Dataset entries:

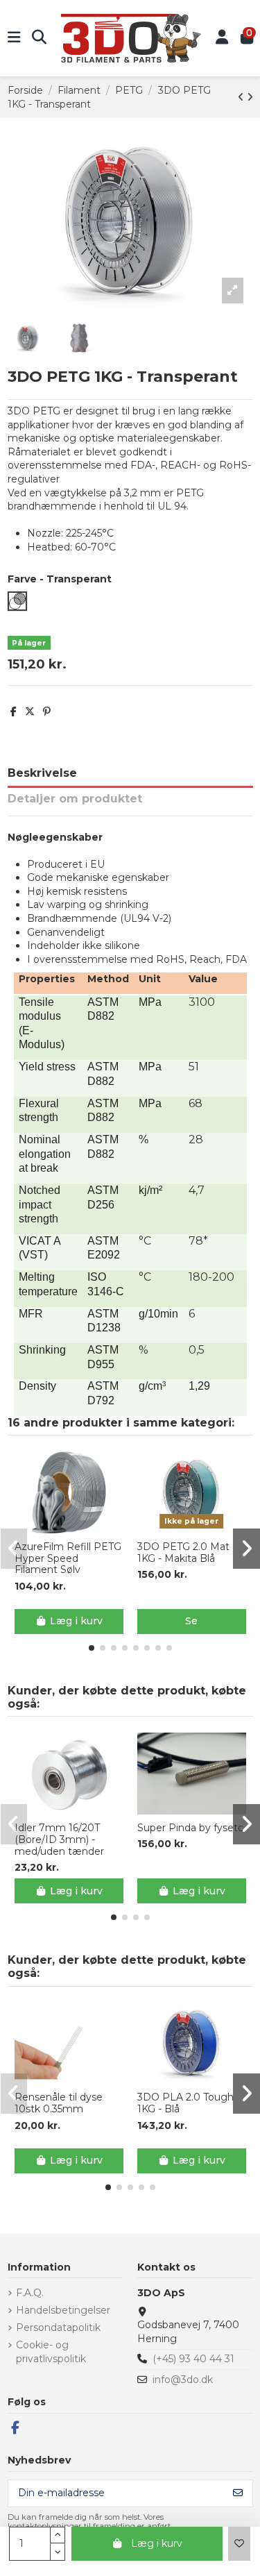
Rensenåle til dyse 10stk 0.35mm (59, 2103)
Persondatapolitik (58, 2327)
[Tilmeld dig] (237, 2493)
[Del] (13, 711)
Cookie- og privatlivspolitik (51, 2352)
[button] (91, 1648)
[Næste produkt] (250, 97)
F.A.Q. (30, 2293)
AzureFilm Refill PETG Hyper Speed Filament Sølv (68, 1558)
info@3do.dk (183, 2379)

Task brief:
Write the material above out again exactly. Omit every image.

Answer to this exercise:
Rensenåle til dyse 10stk 0.35mm (59, 2103)
Persondatapolitik (58, 2327)
[Tilmeld dig] (237, 2493)
[Del] (13, 711)
Cookie- og privatlivspolitik (51, 2352)
[button] (91, 1648)
[Næste produkt] (250, 97)
F.A.Q. (30, 2293)
AzureFilm Refill PETG Hyper Speed Filament Sølv (68, 1558)
info@3do.dk (183, 2379)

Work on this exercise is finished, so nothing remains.